● **Extract**
━━━━━━━━
What is the difference between a novelist and a language model?
#3/n in the 'Language Models and Writing' Series
Last week I wrote about Johnny Dawes and style, which oddly enough has a lot of resonance with the essay below on AI and novel writing, so I would encourage you to go and read that one if you haven’t already. It’s fundamentally about ‘how-ness’. Otherwise, welcome back to the AI + lit. series. The previous post is here, while the introduction is here.
This year at NeurIPS – the important global AI research conference – there is a ‘Creative AI’ track, specifically focussed on ‘ambiguity’. It’s a nice theme, because it is a rebalancing. There is an awful lot of forecasting and foreseeing that goes on in AI, when there should be a lot more shrugging and waiting.
Lots of the creative work produced by language models (LMs) is ambiguous, not simply in terms of its content, but also because we don’t yet know quite what to make of it. It’s often taken as read that AI agents will become good writers – if they aren’t already – simply because they have excellent text manipulation skills. Yet after experimenting with some fairly successful consumer AI novel-writing agents, such as SudoWrite and DeepAI (though these are just wrappers around OpenAI and Anthropic models) it’s quite hard to tell whether what they are producing is promising, and will in time become good writing, or whether they are entirely barking up the wrong tree.
I think there are a few concrete capabilities that LM writers are lacking which are preventing them from producing great work. In the spirit of ambiguity, I remain undecided as to whether they’ll be developed or not.
How do LMs know what matters?
━━━━━━━━
● **Material shown**
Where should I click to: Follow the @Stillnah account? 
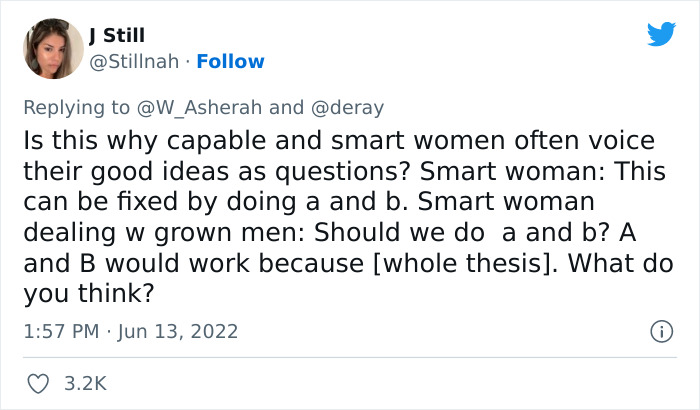(231, 61)

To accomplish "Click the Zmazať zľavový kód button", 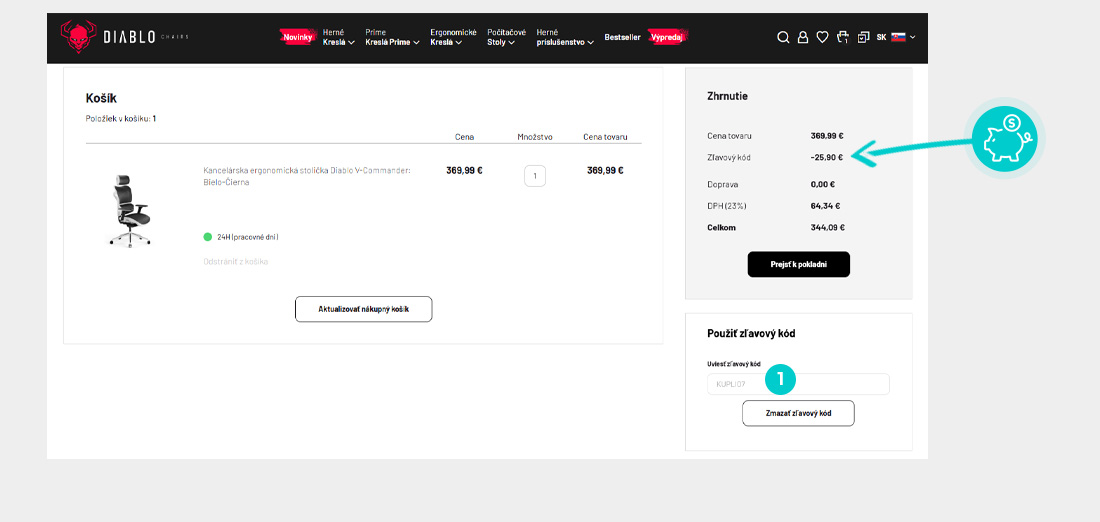I will [798, 413].
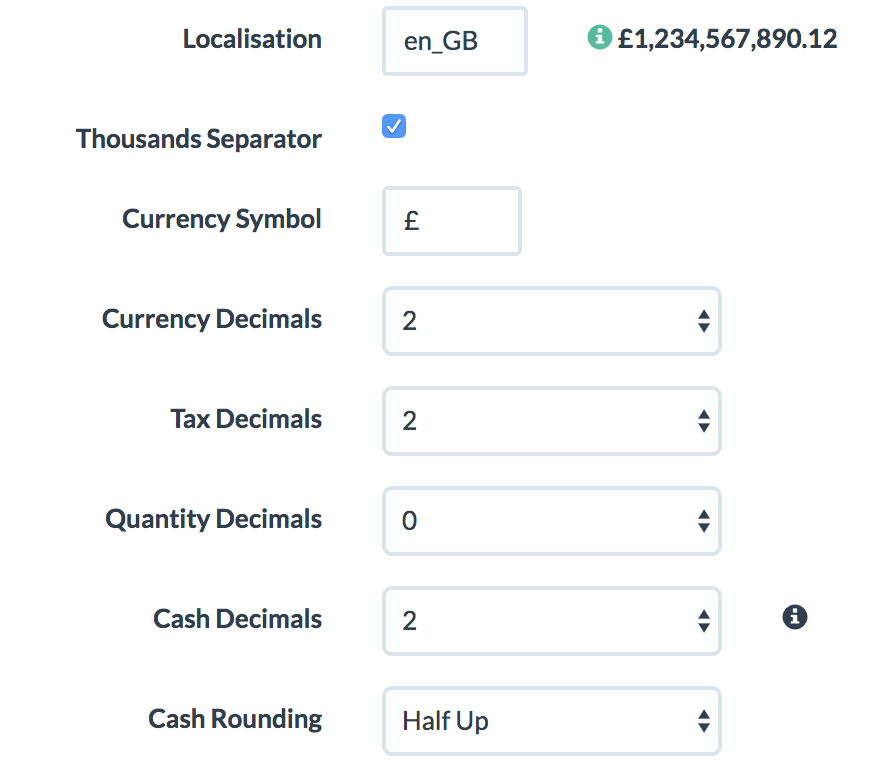This screenshot has height=766, width=870.
Task: Click the formatted currency preview £1,234,567,890.12
Action: pos(722,39)
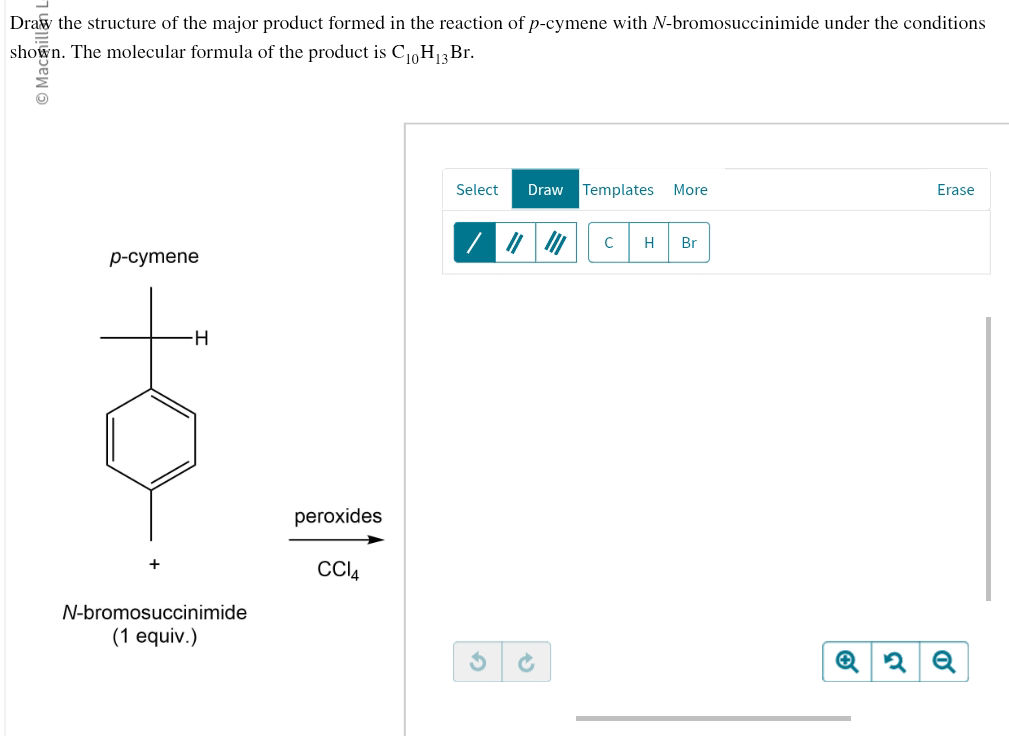Switch to the Draw mode tab

coord(545,189)

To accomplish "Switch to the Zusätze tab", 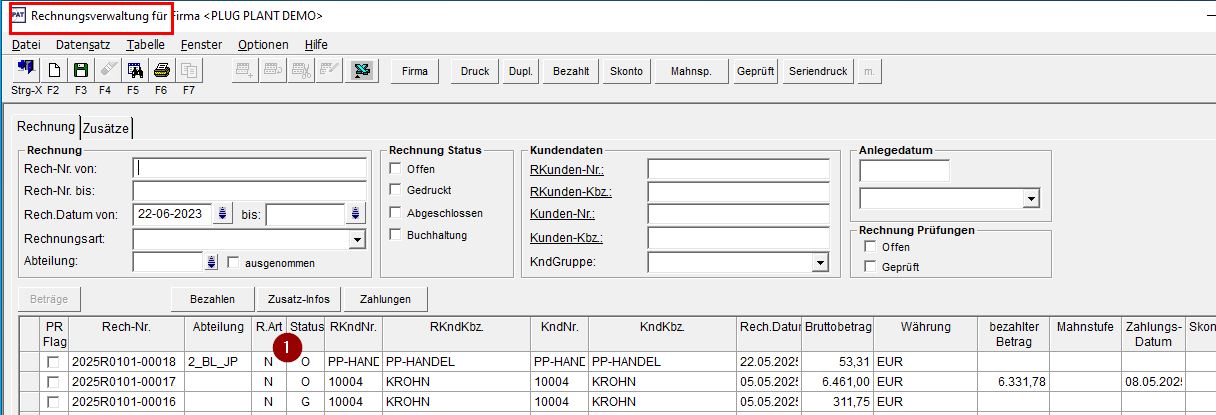I will [106, 127].
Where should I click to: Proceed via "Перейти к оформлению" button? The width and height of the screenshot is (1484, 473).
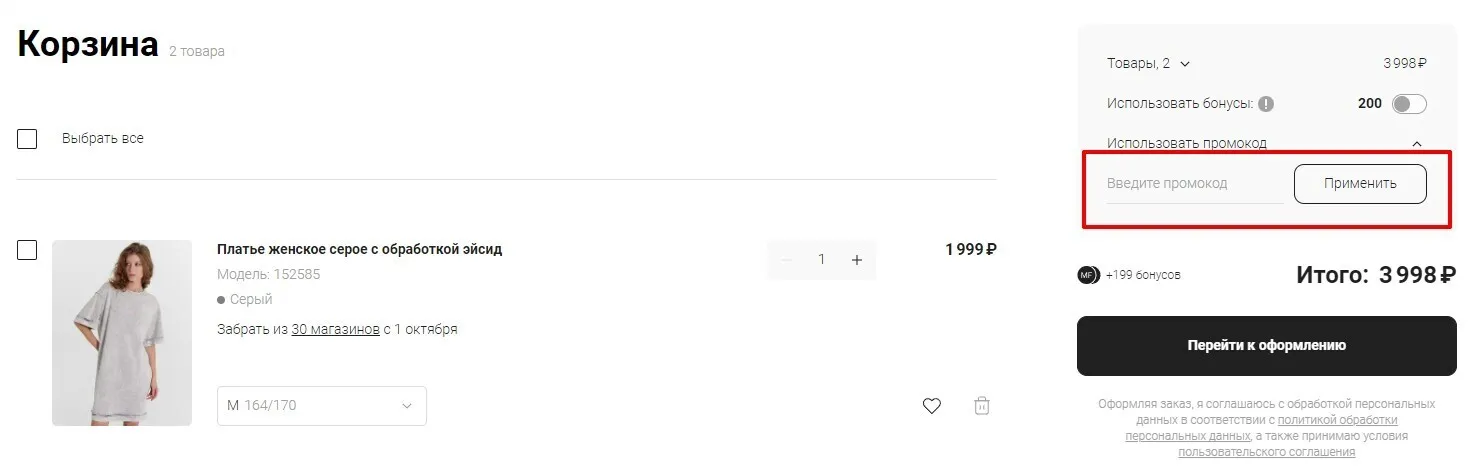[x=1267, y=346]
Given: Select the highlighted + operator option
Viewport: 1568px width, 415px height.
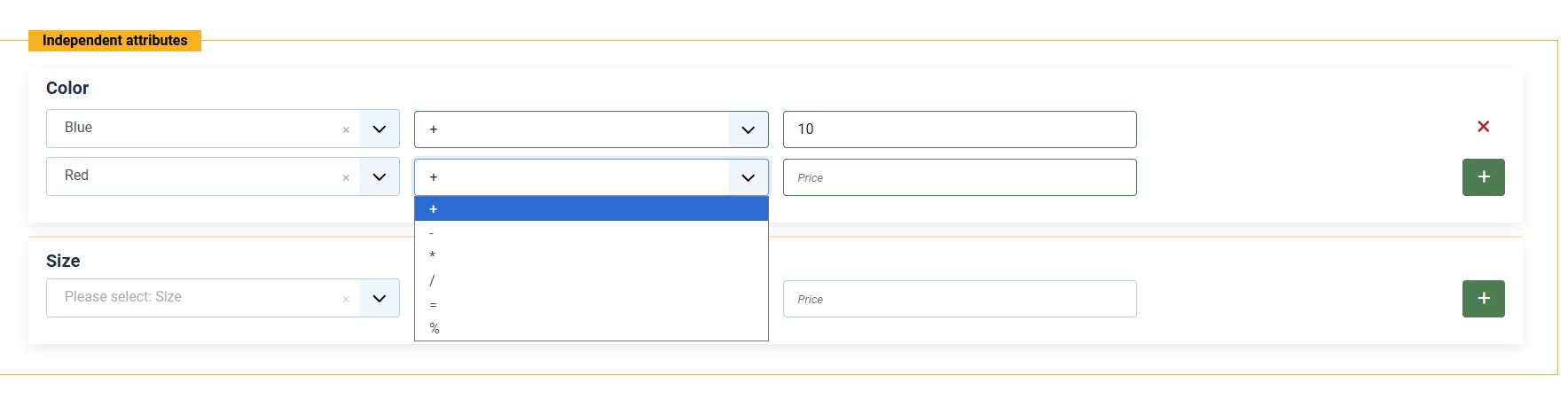Looking at the screenshot, I should coord(591,209).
━━━━━━━━
● **Task goal**
In the essay on novelists and language models, why is the focus on ambiguity in the NeurIPS "Creative AI" track called a nice theme? Answer in one to three sentences.

● **Task answer**
It is called a nice theme because it is a rebalancing. The field of AI does a great deal of forecasting and foreseeing, when it should do much more shrugging and waiting.